#### [Work to do]
Please reproduce the records verbatim, everything from the line containing "Viewport: 1568px width, 547px" down to the line containing "tap(1434, 413)", both of those lines included.

#### [Extracted data]

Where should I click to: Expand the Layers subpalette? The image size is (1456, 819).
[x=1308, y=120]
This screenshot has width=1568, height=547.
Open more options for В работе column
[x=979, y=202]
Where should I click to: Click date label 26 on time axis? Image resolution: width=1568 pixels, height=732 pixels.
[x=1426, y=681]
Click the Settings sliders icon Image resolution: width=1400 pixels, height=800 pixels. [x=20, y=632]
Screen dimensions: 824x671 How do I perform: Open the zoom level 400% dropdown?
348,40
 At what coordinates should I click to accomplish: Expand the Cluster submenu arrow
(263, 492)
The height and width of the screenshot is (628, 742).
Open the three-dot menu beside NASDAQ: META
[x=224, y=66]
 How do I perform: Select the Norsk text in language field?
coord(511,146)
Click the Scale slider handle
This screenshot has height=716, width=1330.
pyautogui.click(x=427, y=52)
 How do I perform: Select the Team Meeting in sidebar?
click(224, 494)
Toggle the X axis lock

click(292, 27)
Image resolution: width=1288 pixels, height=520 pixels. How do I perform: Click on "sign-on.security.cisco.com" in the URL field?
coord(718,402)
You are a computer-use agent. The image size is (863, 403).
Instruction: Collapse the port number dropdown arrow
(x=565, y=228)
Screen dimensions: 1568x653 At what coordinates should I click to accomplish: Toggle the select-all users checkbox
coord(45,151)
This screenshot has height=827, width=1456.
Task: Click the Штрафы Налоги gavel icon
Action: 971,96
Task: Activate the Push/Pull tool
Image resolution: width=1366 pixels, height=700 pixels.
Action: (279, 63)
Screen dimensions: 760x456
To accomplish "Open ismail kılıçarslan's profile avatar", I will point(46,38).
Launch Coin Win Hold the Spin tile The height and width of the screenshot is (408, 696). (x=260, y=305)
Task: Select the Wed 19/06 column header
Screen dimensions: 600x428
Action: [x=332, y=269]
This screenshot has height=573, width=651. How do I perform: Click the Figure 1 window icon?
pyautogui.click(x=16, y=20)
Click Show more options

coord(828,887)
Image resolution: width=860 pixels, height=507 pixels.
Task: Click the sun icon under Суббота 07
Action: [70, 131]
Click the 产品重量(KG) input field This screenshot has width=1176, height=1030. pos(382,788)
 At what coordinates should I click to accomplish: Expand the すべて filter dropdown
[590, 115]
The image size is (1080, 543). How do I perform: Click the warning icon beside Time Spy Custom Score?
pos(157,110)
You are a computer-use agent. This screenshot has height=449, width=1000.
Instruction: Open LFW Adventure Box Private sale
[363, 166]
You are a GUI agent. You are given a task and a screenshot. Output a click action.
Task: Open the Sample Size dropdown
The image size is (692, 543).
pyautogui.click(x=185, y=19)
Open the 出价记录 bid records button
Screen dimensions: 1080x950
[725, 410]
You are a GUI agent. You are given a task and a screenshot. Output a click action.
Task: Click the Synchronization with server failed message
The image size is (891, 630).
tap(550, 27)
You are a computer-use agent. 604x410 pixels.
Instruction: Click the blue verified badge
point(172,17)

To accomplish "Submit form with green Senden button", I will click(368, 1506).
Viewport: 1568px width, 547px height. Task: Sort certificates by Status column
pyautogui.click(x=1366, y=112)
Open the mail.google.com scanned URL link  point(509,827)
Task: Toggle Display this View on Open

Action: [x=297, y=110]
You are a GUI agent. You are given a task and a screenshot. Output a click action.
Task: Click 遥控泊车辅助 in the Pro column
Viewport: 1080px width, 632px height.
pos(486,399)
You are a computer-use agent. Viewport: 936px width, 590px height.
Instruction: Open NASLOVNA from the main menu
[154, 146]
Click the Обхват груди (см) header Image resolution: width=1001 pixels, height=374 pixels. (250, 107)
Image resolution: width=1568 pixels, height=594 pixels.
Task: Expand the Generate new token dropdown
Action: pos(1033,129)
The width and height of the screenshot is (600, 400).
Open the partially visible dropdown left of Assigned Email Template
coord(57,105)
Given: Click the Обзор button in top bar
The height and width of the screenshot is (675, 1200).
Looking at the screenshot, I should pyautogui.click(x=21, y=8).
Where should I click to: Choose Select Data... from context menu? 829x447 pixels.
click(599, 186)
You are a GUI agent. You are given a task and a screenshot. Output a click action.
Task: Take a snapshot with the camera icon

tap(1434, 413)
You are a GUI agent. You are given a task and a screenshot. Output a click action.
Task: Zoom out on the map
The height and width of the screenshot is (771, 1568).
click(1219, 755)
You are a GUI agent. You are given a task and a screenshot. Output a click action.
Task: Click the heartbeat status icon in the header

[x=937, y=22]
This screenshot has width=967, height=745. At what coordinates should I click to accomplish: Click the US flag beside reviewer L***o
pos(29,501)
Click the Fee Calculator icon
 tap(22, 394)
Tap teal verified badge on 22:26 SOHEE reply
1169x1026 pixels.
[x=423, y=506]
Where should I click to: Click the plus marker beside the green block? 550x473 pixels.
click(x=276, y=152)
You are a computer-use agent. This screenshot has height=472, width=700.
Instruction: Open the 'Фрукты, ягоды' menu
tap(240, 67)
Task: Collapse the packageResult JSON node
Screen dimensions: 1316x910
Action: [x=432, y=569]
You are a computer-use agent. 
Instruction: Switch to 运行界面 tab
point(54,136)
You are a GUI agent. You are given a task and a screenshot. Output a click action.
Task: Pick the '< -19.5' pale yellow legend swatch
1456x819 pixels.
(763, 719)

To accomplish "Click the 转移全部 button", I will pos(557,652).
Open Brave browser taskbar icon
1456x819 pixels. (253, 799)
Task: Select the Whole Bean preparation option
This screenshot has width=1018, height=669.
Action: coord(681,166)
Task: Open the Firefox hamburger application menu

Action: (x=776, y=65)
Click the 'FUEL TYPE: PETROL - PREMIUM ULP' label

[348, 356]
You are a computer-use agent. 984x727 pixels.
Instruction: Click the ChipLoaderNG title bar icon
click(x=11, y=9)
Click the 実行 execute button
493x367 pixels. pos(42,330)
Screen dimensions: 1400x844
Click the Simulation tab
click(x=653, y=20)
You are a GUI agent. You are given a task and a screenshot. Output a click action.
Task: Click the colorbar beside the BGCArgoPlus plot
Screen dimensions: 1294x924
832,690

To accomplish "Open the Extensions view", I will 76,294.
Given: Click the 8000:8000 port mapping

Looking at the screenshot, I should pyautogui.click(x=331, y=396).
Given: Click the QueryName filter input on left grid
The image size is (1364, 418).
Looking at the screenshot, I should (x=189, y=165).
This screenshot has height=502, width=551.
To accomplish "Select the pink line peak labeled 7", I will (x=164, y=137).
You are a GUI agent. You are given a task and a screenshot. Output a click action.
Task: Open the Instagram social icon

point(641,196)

#### [Completed exercise]
Viewport: 1568px width, 547px height. Task: Sort certificates by Status column
pyautogui.click(x=1366, y=112)
Open the mail.google.com scanned URL link  point(509,827)
Task: Toggle Display this View on Open

Action: [x=297, y=110]
You are a GUI agent. You are given a task and a screenshot. Output a click action.
Task: Click 遥控泊车辅助 in the Pro column
Viewport: 1080px width, 632px height.
pos(486,399)
You are a computer-use agent. Viewport: 936px width, 590px height.
Instruction: Open NASLOVNA from the main menu
[154, 146]
Click the Обхват груди (см) header Image resolution: width=1001 pixels, height=374 pixels. (250, 107)
Image resolution: width=1568 pixels, height=594 pixels.
Task: Expand the Generate new token dropdown
Action: pos(1033,129)
The width and height of the screenshot is (600, 400).
Open the partially visible dropdown left of Assigned Email Template
coord(57,105)
Given: Click the Обзор button in top bar
The height and width of the screenshot is (675, 1200).
Looking at the screenshot, I should pyautogui.click(x=21, y=8).
Where should I click to: Choose Select Data... from context menu? 829x447 pixels.
click(599, 186)
You are a GUI agent. You are given a task and a screenshot. Output a click action.
Task: Take a snapshot with the camera icon

tap(1434, 413)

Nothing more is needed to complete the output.